During 1989-1991, we worked on a home automation system and explored several direct manipulation designs (e.g. clocks and calendars to schedule devices to go on and off, ON-OFF switches with buttons or sliders) . A playful fingerpainting exploration tool and toy called Playpen was developed. Finally we worked with NCR to explore how touchscreens could be used to replace keyboards when minimum and occasional data entry were needed. We stopped doing research on touchscreens as successful applications found their ways in museums or cash registers. Pen interfaces, made popular by the Palm Pilots, continued the work as they afford a similar sense of "real" direct manipulation. Eventually touchcreens came back as the input device of choice of mobile devices, especially after the launch of the iPhone is 2007.
From bad reputation to high precision touchscreen
For a quick summary of our work refer to:
For a longer review of the state of the art of touchscreen use at that time see: Shneiderman, B. (March 1991), Touch screens now offer compelling uses,
IEEE Software 8, 2, (March 1991) 93-94, 107.
Also in Sparks of Innovation in Human-Computer Interaction, Shneiderman, B., Ed., Ablex (June 1993) 187-193.
To produce the first HCIL Video Report in 1991 we recorded many of our demonstrations from 1988-1991 (several are now on YouTube and embedded below). Those videos have been used extensively in HCI classes. Sears, A., Plaisant, C., Shneiderman, B., A new era for high-precision touchscreens (1990 tech report),
Later published in Advances in Human-Computer Interaction, vol. 3, Hartson, R. & Hix, D. Eds., Ablex (1992) 1-33.
In 1987 (and still long afterwards) touchscreens had the bad reputation of being imprecise. Most user interface books would state that touchscreens selections were "of course limited to targets larger than the average finger". To use touchscreens for browsing information systems such as Hyperties, we had to be able to select small targets (e.g. the letters of the alphabets of the index table of content). At the time, all touchscreens selections were done in such a way that a target was selected as soon as the finger came over it, and the corresponding action was performed immediately (we called it "first touch" or "land-on" strategy). Errors were common, due to parallax or calibration problems, and users were frustrated when the wrong target was repeatedly selected by mistake.

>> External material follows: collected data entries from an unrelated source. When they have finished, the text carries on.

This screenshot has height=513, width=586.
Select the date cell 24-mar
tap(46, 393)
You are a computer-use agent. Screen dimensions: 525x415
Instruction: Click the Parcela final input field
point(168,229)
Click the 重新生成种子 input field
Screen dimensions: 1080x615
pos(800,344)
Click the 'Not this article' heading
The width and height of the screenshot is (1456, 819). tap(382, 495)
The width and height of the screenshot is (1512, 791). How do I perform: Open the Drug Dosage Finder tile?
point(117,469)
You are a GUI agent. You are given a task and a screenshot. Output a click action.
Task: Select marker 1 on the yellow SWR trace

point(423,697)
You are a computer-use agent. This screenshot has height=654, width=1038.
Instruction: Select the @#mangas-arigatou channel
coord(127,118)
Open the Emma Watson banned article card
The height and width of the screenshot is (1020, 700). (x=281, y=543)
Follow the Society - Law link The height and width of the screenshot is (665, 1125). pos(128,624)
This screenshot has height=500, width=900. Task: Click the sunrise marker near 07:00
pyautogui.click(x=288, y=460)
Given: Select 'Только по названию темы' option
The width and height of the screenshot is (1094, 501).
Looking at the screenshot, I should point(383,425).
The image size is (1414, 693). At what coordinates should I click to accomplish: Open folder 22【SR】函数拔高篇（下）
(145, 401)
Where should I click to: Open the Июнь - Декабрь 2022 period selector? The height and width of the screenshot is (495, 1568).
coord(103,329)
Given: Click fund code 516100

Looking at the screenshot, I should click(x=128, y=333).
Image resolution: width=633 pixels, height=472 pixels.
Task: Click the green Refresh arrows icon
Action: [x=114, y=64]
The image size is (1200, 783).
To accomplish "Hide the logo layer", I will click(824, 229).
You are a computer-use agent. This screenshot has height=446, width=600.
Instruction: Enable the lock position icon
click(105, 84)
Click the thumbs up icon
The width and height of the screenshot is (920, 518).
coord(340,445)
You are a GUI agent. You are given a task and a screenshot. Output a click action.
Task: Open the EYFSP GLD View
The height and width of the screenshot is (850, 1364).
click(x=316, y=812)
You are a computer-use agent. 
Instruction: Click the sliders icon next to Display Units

A first breakthrough was to propose an alternative technique for selection: the lift-off strategy. As users touch the screen, feedback is provided as to what will be selected and the action takes place when the finger is lifted off the screen. In our implementation a cursor was drawn on the screen slightly above the finger. When the cursor was over a target, the target was highlighted. Users could then either lift-off their finger to select the highlighted target, or adjust their position by sliding their finger to a neighboring target. This was a major breakthrough: only the cursor position mattered for the selection, not the finger itself. Selecting a single character was now possible.
The touchscreen technology has greatly improved but overall the lif-off strategy is still useful (e.g. the iPhone uses a lift-off strategy.)88-04 Potter, R.L., Weldon, L.J., Shneiderman, B. (May 1988)High-Precision touchscreen: the next step was to try to stabilize the touchscreen so that the cursor would stay put when the finger didn't move. This was accomplished with a clever time-dependant averaging of the positions returned by the device. Now, individual pixels could be selected (in the 480x350 high resolution screen of the time). An experiment showed that there was significant difference in selection times and error rates between mouse and touchscreen for targets down to about 1mm2, when using a lift-off strategy with a stabilized touchcreen. Companies such as Elographics and Microtouch, with whom we had good relations, integrated stabilization techniques into the drivers of their touchscreens. From then on, high-precision was possible, and designers could do everything with the touchscreen that they could do with the mouse.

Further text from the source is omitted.